Exercise requirements
Output the records exactly, every one of them.

Top of Data to examine

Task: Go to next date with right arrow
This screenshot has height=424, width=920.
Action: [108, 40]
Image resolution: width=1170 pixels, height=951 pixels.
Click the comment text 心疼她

Bottom of Data to examine

Exercise output
Task: Go to next date with right arrow
This screenshot has height=424, width=920.
Action: [108, 40]
Image resolution: width=1170 pixels, height=951 pixels.
Click the comment text 心疼她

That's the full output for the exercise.